Heat transfers, which are also known as heat exchangers are devices that can transfer heat from one liquid or gas to another liquid or gas across a solid surface that never allows the liquids or gases to mix. A common example of a heat transfer is a car radiator. The process is also used widely in air conditioning, space heating, refrigeration, and chemical processing. In a car radiator the heat from engine water is pumped through the radiator as cooler air is blown through the radiator. The heat energy of the water is then transferred to the air make sure the water stays at the right temperature and keeps vehicle from overheating.

The science of studying heat transfer is called thermodynamics. The study of heat transfer is very important in the designing process of: heat pumps, boilers, chemical processes, and automobile engines. It is also used for studying the weather and climate as it is used to understand the movement of ocean currents, etc as heat always flows from a hot body to a cold one.

There are a number of laws of thermodynamics that help to explain the mechanisms of heat transfer. Heat is transferred through: space, solid objects, gases and fluids. Heat transfer mechanisms are conduction in solid materials, convection in fluids and gases and by radiation in outer space and other heated bodies. Convection can be free or forced.

There are three basic flow systems in heat transfers. In the parallel flow method both fluids flow in the same direction. In the counter flow method the fluids flow from opposite directions and in the cross flow method the fluids flow perpendicular to one another. Counter-flow heat transfers are usually considered to be the most efficient means of heat transfer, however they are easier to break than parallel-flow and cross-flow transfers and are typically more expensive to produce.

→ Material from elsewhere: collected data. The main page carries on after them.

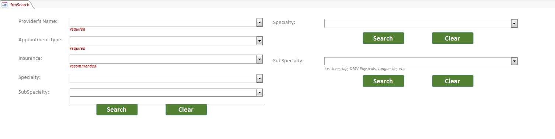The image size is (555, 139).
Task: Open the right-side SubSpecialty dropdown arrow
Action: tap(514, 61)
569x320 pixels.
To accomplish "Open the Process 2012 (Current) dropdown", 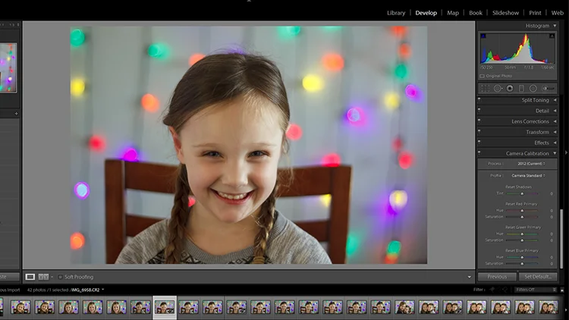I will [x=531, y=164].
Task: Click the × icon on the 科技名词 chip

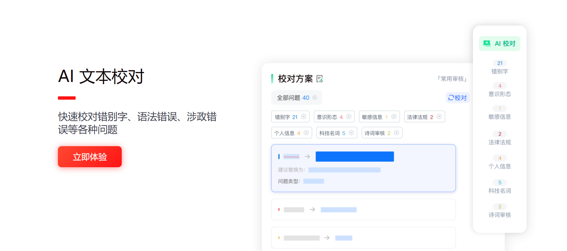Action: point(351,133)
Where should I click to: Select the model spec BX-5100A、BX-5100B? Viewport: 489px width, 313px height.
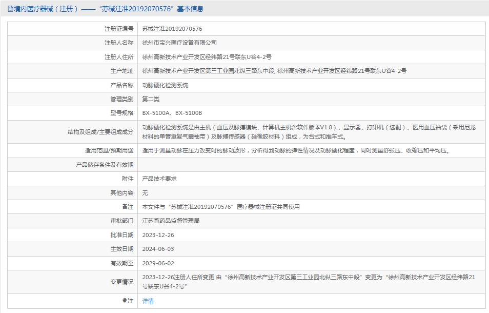coord(172,113)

Some substances such as copper and aluminum are very good heat conductors while materials such as plastic, rubber, and ceramics, etc. are poor conductors. Bodies that are heated will expand by their coefficient of expansion. In the cases of as boilers, radiators and room heaters, etc. heat transfer is done deliberately. In other applications, such as the iron and steel manufacturing processes, heat transfer is actually a loss since money is spent in heating the steel into a molten state.